* **THE TASK**:
Filter the entries that follow, copying every line in which the word "computer" appears.

Screenshot grounding data:
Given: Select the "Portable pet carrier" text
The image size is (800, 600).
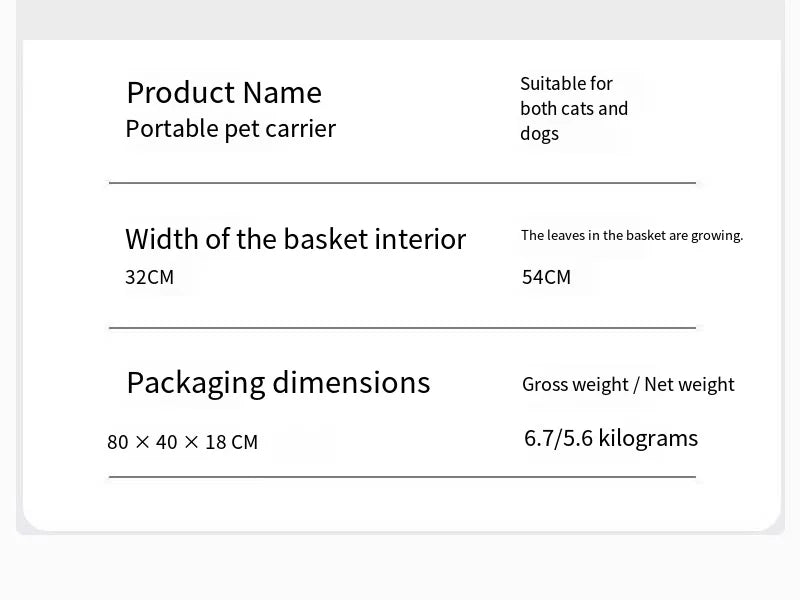Looking at the screenshot, I should tap(230, 129).
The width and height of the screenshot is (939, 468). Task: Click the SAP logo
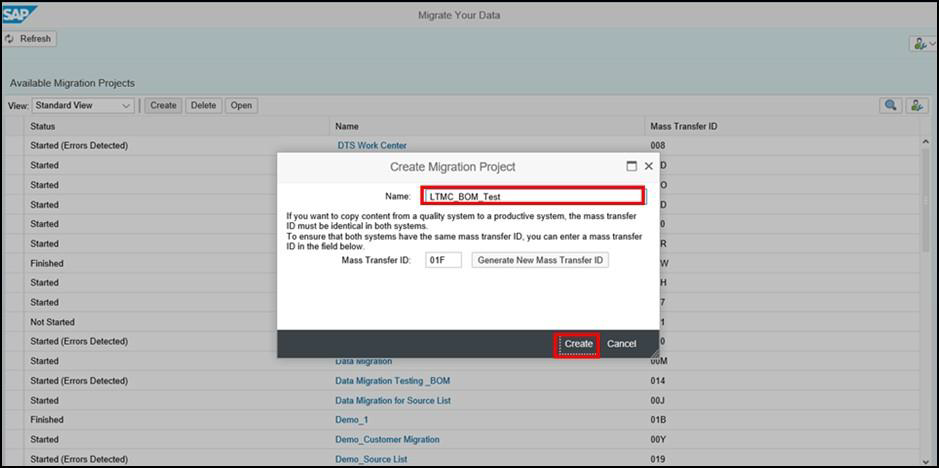[20, 14]
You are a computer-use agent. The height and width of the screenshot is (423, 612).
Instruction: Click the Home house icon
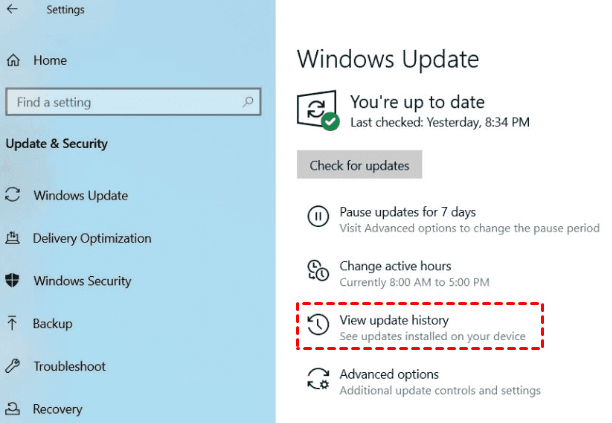tap(13, 61)
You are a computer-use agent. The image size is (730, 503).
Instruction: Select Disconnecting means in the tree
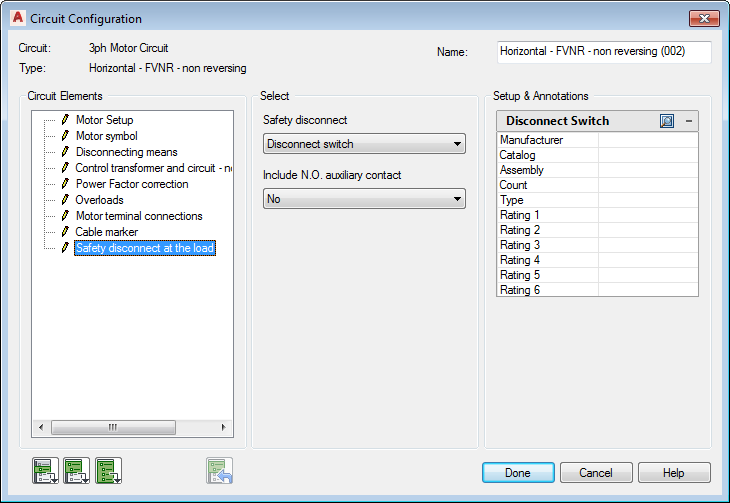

* **RESPONSE FOR THIS EXERCISE**:
You are a computer-use agent. The height and width of the screenshot is (423, 612).
You are a computer-use agent. The image size is (730, 503).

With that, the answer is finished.